SA source-oriented models have been applied for many air pollutants such as PM10 (e.g. Cheng et al. 2013—with tagged species method; Guttikunda et al. 2019—with brute force method), O3 (e.g. Coelho et al. 2017—with tagged species method; Wang et al. 2020b—with brute force method), NO2, and/or NOx (e.g. Rafee et al. 2017—with brute force method; Parvez and Wagstrom 2019—with tagged species method), among others. However, most of the studies focus on PM2.5, such as Jat and Gurjar (2021) that, using the brute force method, quantified the contribution of emissions from major source sectors and source regions of Indo-Gangetic Plain to local and regional PM2.5 pollution during winter; and Qiao et al. (2021) that quantified the contributions from different sectors and regions to PM2.5 in the Sichuan Basin, using the tagged species method.
Case studies locations
The location of case studies included in the papers was also evaluated (Fig. 4). In order to simplify this analysis, the case study locations, which range from one to several cities in more than one country, have been grouped by country. Some papers used multiple case studies, located in different countries, so the total number of case studies may be greater than the total number of studies. Figure 4 shows that most of the case studies (65; ~ 42%) are located in China. Following, 22 (~ 14%) case studies are located in the USA, 8 (~ 5%) in Italy and 6 (~ 4%) in Portugal. When analysing the location of each case study by SA source-oriented model, no relationship was found between the use of a specific method and the location of the case study.

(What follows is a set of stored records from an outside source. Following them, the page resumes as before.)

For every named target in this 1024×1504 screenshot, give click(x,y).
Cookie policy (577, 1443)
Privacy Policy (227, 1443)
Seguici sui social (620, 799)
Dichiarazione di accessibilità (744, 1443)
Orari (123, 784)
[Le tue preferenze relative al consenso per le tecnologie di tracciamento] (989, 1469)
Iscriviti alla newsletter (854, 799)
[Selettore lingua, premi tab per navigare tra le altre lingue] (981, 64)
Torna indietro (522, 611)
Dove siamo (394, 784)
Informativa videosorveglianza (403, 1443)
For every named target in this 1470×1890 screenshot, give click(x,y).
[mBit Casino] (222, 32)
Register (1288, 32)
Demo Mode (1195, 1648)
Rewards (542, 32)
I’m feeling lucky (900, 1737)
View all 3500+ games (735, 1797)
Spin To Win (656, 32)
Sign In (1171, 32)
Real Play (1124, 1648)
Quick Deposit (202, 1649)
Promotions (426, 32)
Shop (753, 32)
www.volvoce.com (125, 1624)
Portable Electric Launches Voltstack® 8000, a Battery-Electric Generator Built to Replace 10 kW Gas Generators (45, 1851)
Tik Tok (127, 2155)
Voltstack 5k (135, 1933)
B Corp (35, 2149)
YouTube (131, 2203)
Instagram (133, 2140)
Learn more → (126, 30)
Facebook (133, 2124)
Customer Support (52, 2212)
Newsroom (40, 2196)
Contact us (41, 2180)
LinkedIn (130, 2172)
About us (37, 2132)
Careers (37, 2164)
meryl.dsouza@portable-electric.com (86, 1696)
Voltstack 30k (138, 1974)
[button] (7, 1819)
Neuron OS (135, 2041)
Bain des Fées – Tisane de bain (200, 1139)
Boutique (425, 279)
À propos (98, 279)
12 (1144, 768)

According to WHO (2016), China, here identified as the most used case study location, is considered the region of the world with more air pollution-related premature deaths. China is also located in the world region where the highest levels of air pollution are recorded. Despite these relationships, there is no clear relationship between the case studies locations of the analysed papers and the places with poorer air quality and, consequently, more associated premature deaths.
Case studies’ periods
Figure 5 presents the summary of case studies’ periods, used in the SA source-oriented model studies analysed. To simplify this analysis, the periods were clustered in three different types, namely, (i) all year, that includes only studies that used the entire year; (ii) months(s), that includes studies with one or more analysed months, or an entire season, but never an entire year; and (iii) day(s), including studies that analysed short periods and/or pollution episodes (always less than a month) or used representative days to characterize a specific period. Some studies analysed multiple periods (but always from the same type of period clustering), so the total number of the periods may be greater than the total number of studies. The case studies’ periods belong to years from 1970 to 2020. One of the studies (Guttikunda et al. 2019) also analysed future years, until 2030, where emission projections were considered, but without taking into account the variations in meteorology caused by climate change.
Figure 5 shows that most of case studies’ periods (71, ~ 49%) are less than a year, ranging from one to several months or an entire season, of which 44 used tagged species methods (e.g. Du et al. 2020; Shen et al. 2020; Bai et al. 2021), 20 used brute force methods (e.g. Wang et al. 2014b; Dolwick et al. 2015; East et al. 2021), and 7 used other methods (e.g. Dunker et al. 2017; Langner et al. 2020). Following, 53 (~ 37%) case studies’ periods have focused on one or more entire years, with 31 of these being analysed with tagged species methods (e.g. Lang et al. 2017; Lonati et al. 2020; Jiang et al. 2021), 15 with brute force methods (e.g. Cho et al. 2012; Wang et al. 2018; Zhou et al. 2021), and 7 with other methods (e.g. Liu et al. 2018; Wang et al. 2020a). Finally, only 21 (~ 14%) case studies have periods with several days (Martins et al. 2015—with tagged species method; Baker et al. 2016—with brute force method; Liu et al. 2017—with other method).
Discussion
From the 119 papers fully analysed in this review, tagged species methods are the most used SA technique. Although tagged species method has been applied for several purposes, the most common is the assessment of the causes of air pollution levels. According to its formulation, tagged species methods can be an asset in quantifying transboundary transport and the contribution of different areas within a country/region. Brute force methods, less applied in the 119 analysed papers, are also mostly used in the assessment of the causes of air pollution levels. Contrary to the tagged species method, the added value of brute force method is the capability to evaluate the impact of abatement measures, which is one of the keys to support the design of air quality plans.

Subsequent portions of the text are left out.